WORK INSTRUCTIONS
Would you write out the lines below exactly, from the one containing "Given: Open more" to the very last, but without the pictures?

────────────────

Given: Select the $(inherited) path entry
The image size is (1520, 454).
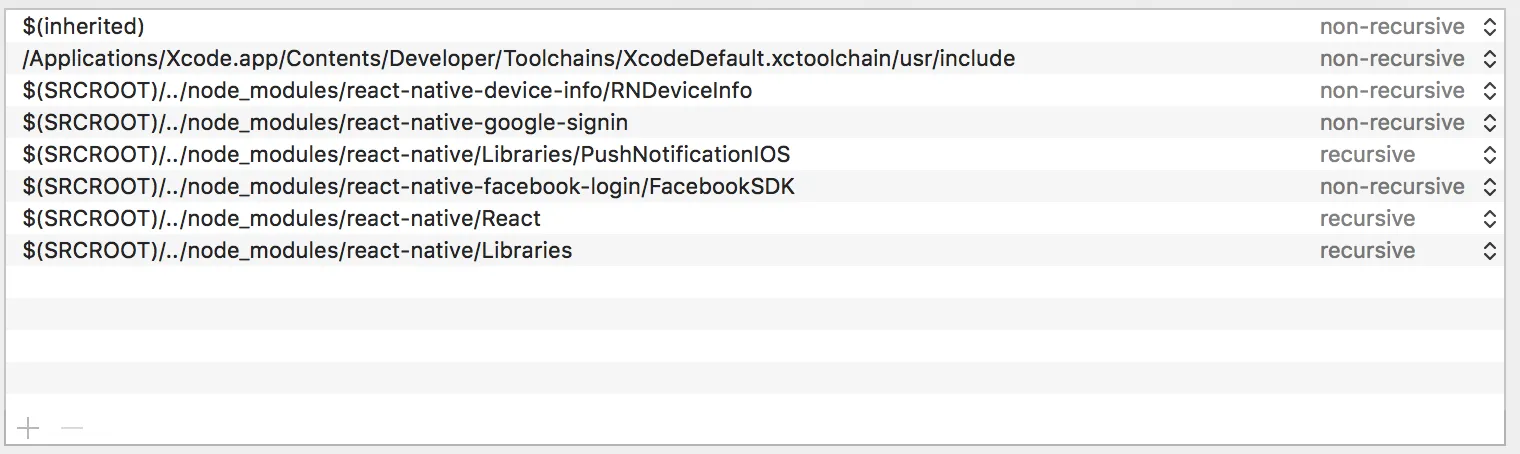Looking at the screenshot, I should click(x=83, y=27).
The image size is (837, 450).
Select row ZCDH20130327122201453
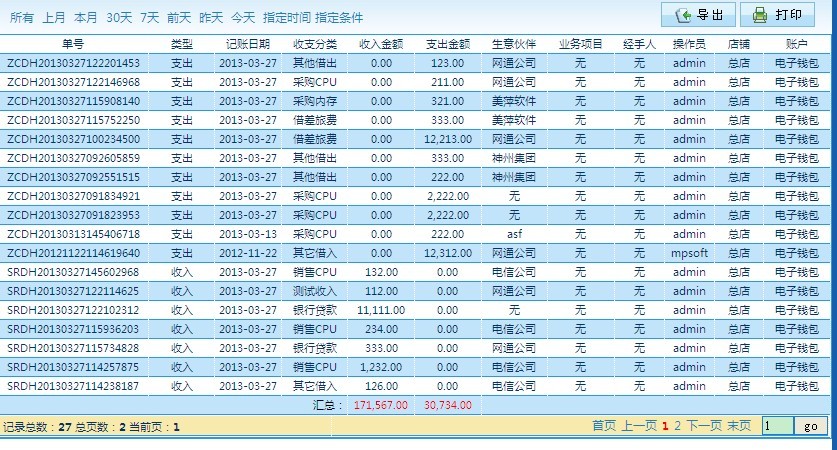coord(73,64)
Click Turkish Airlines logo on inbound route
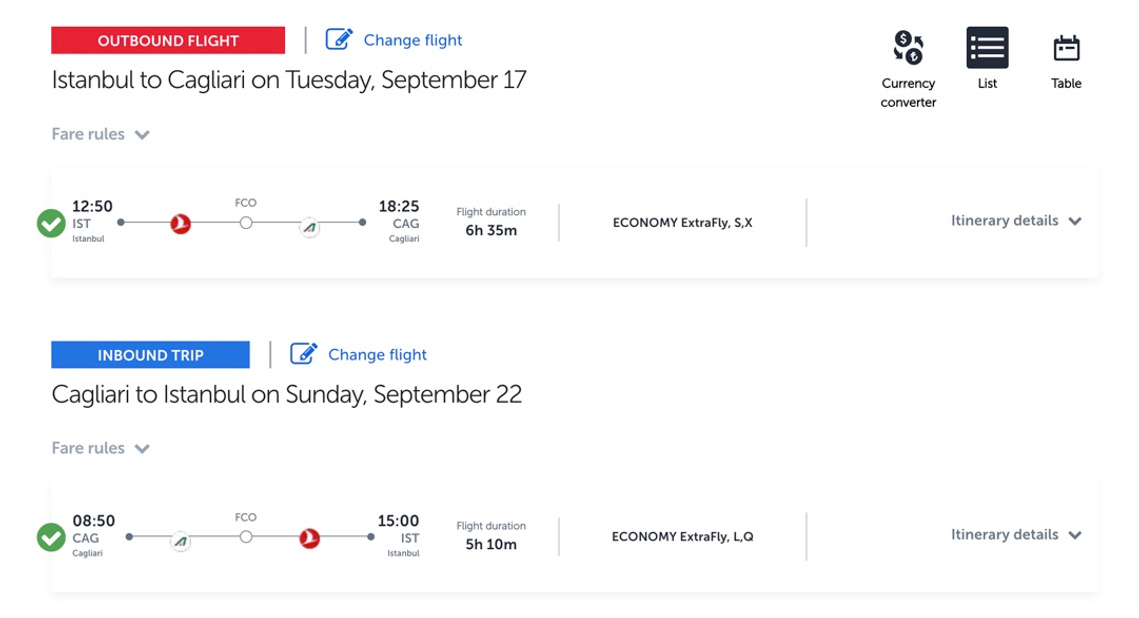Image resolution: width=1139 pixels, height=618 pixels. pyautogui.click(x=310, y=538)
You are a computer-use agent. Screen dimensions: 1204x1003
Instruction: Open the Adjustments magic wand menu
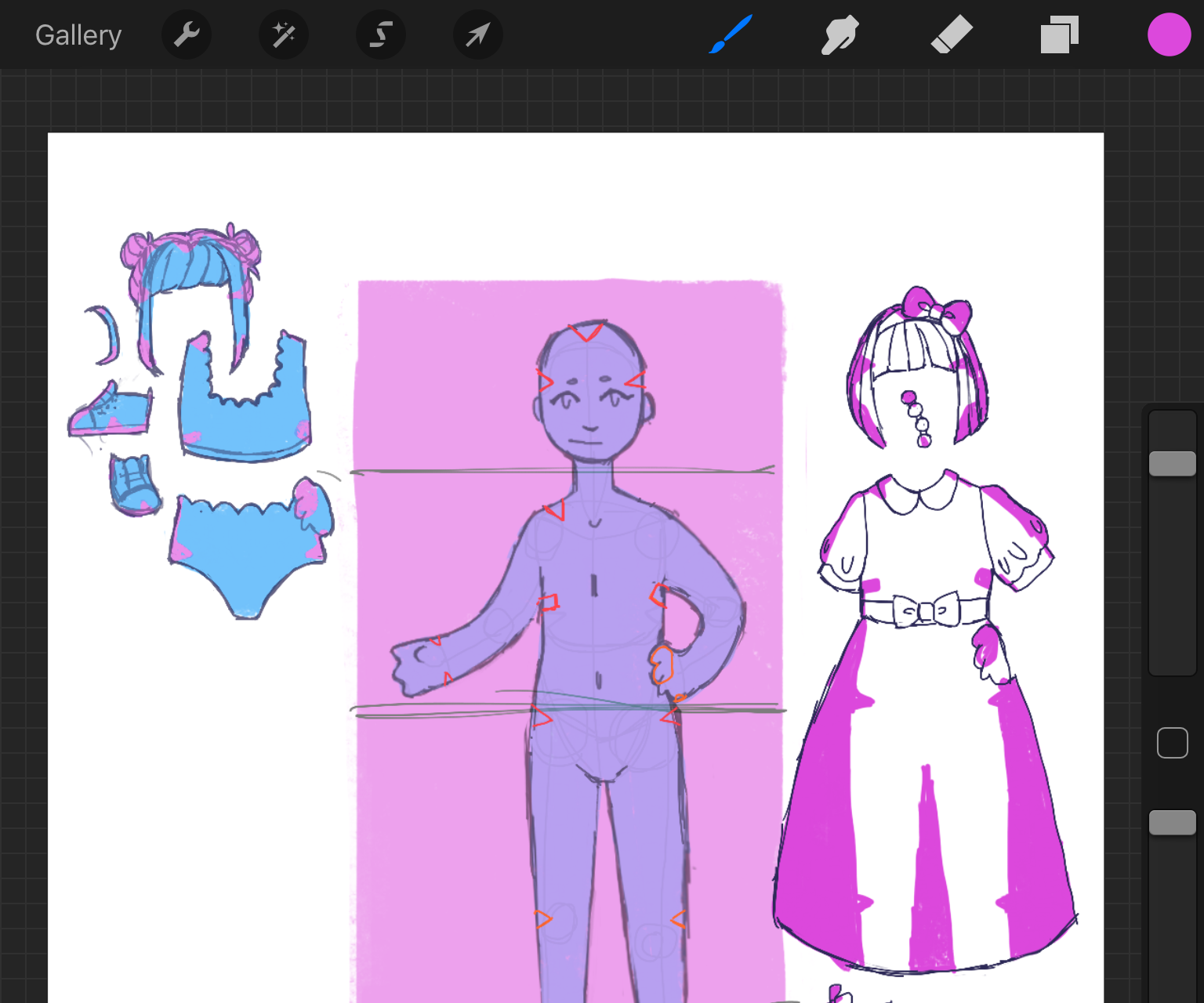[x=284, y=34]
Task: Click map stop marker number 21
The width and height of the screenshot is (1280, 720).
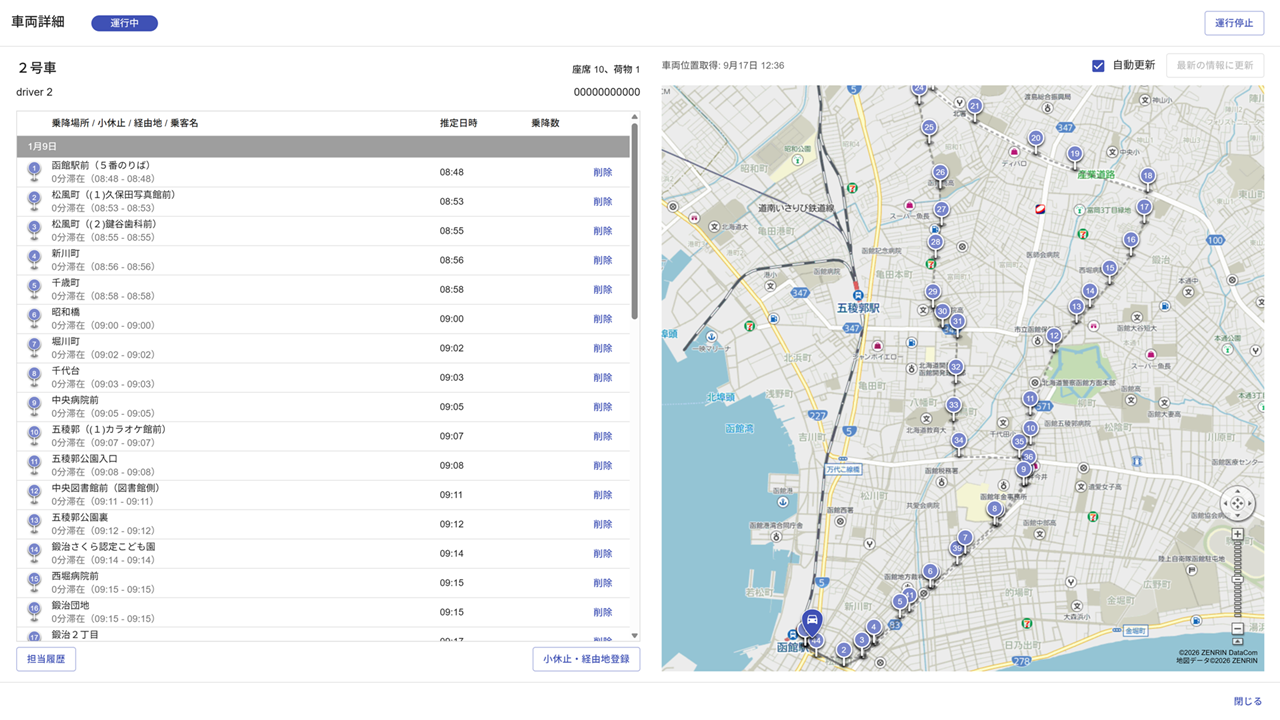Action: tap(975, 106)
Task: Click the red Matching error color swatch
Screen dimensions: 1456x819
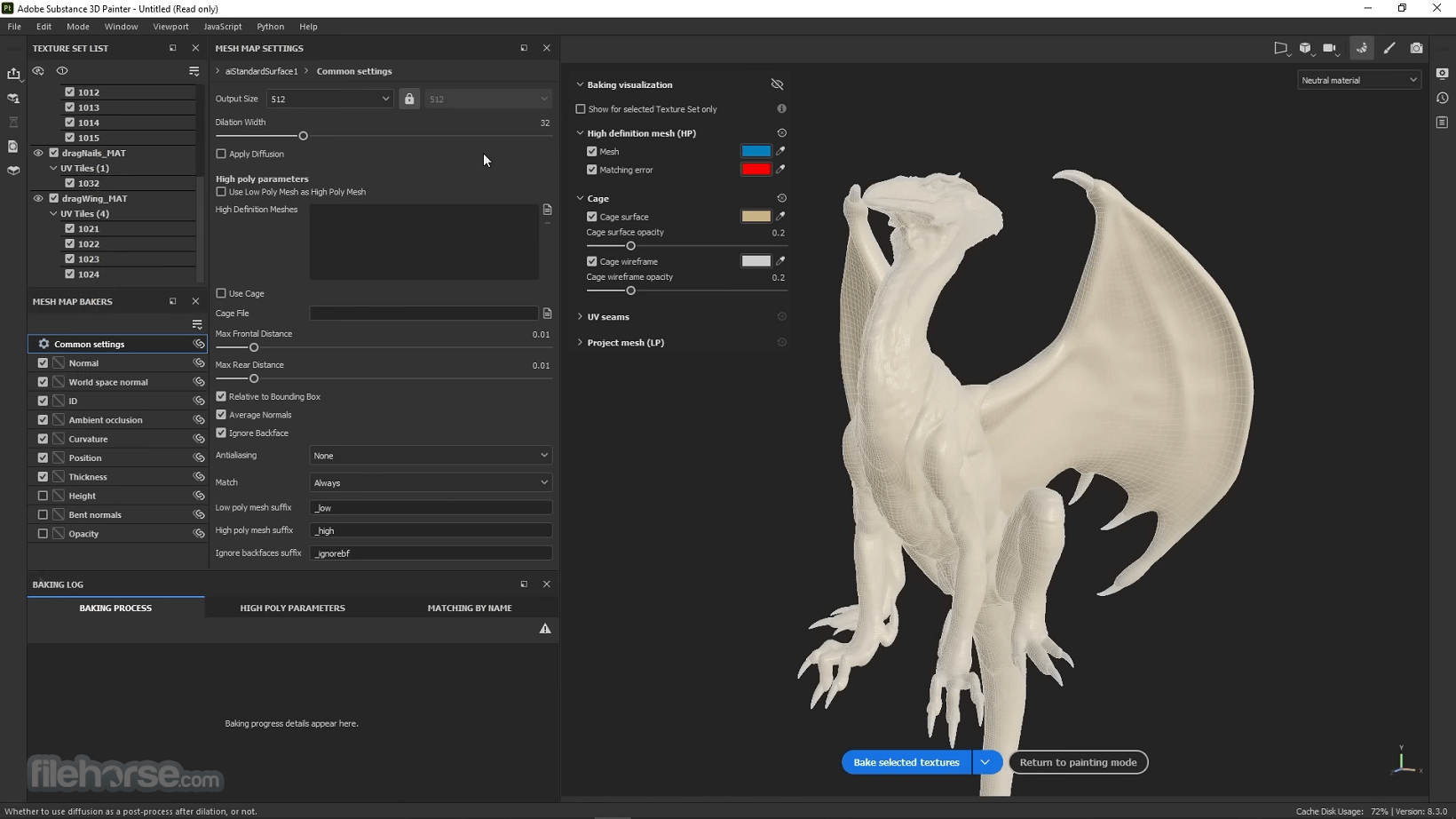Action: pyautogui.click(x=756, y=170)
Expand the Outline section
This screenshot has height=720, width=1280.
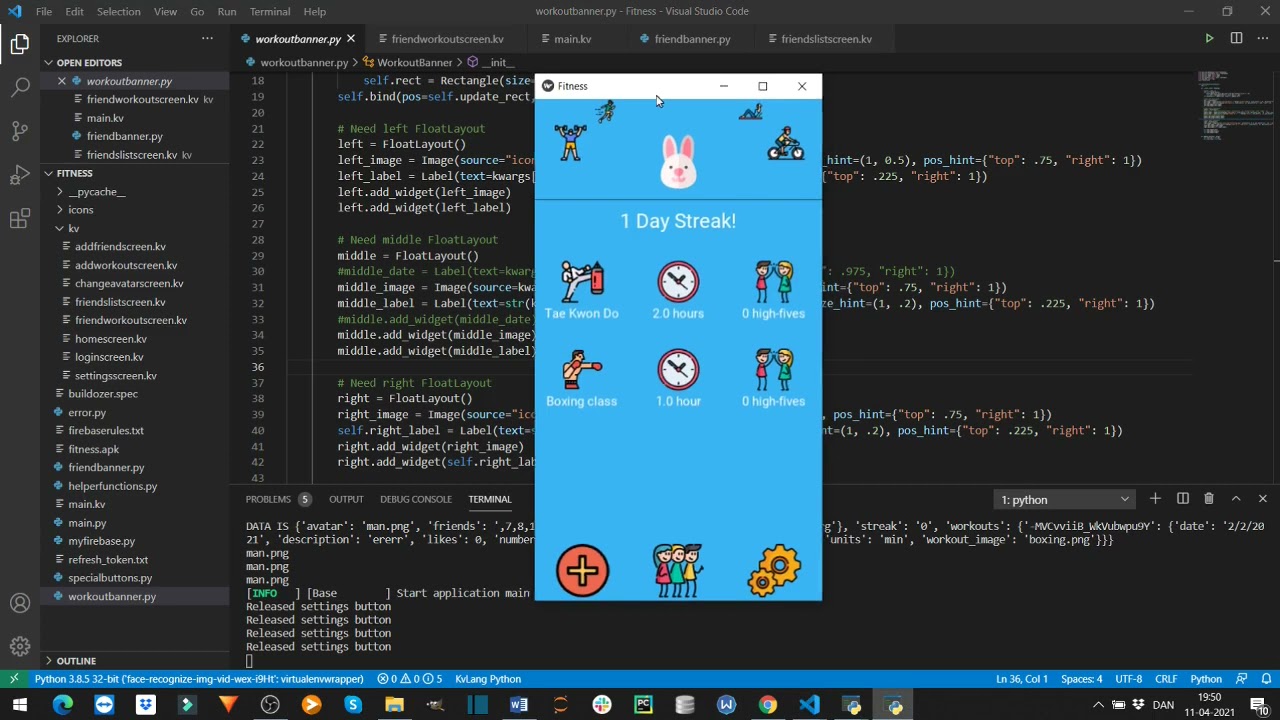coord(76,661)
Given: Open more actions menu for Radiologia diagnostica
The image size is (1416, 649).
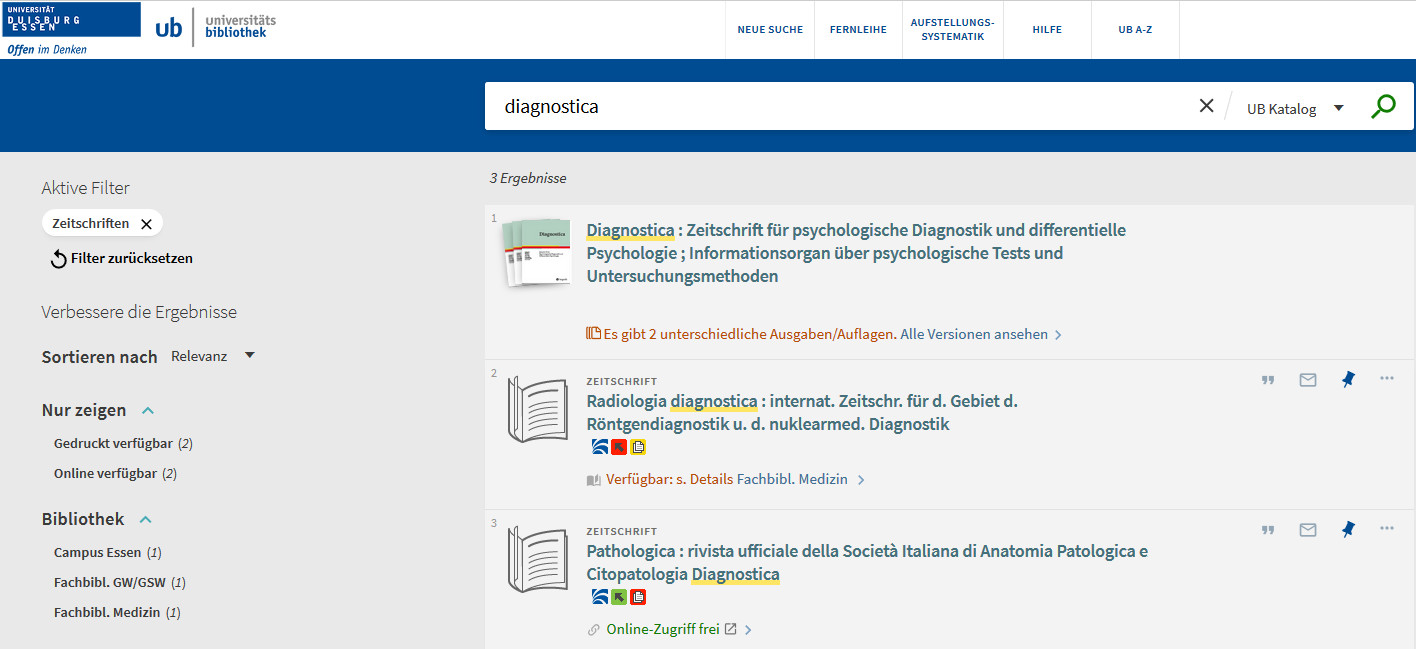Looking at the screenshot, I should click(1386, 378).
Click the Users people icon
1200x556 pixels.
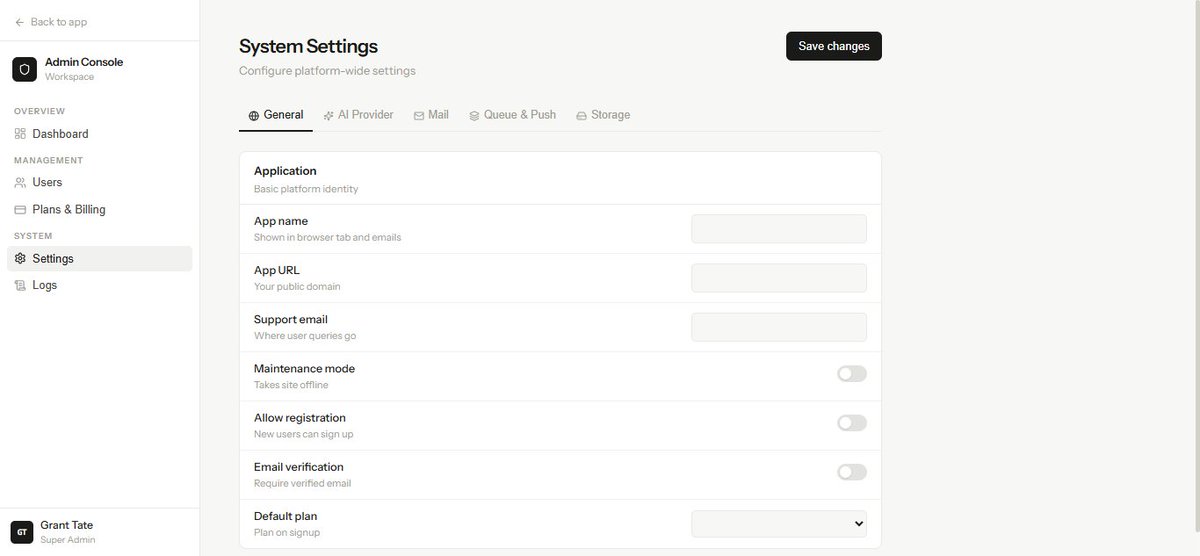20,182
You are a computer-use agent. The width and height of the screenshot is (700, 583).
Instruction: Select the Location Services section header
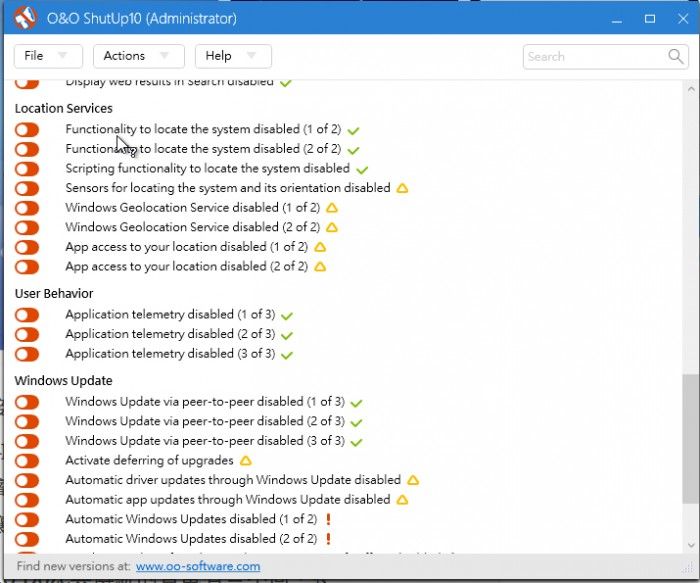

────────────────

WRITTEN RESPONSE
Given: Open more actions menu for Radiologia diagnostica
The image size is (1416, 649).
Looking at the screenshot, I should click(1386, 378).
Click the Users people icon
1200x556 pixels.
20,182
You are a computer-use agent. The width and height of the screenshot is (700, 583).
Instruction: Select the Location Services section header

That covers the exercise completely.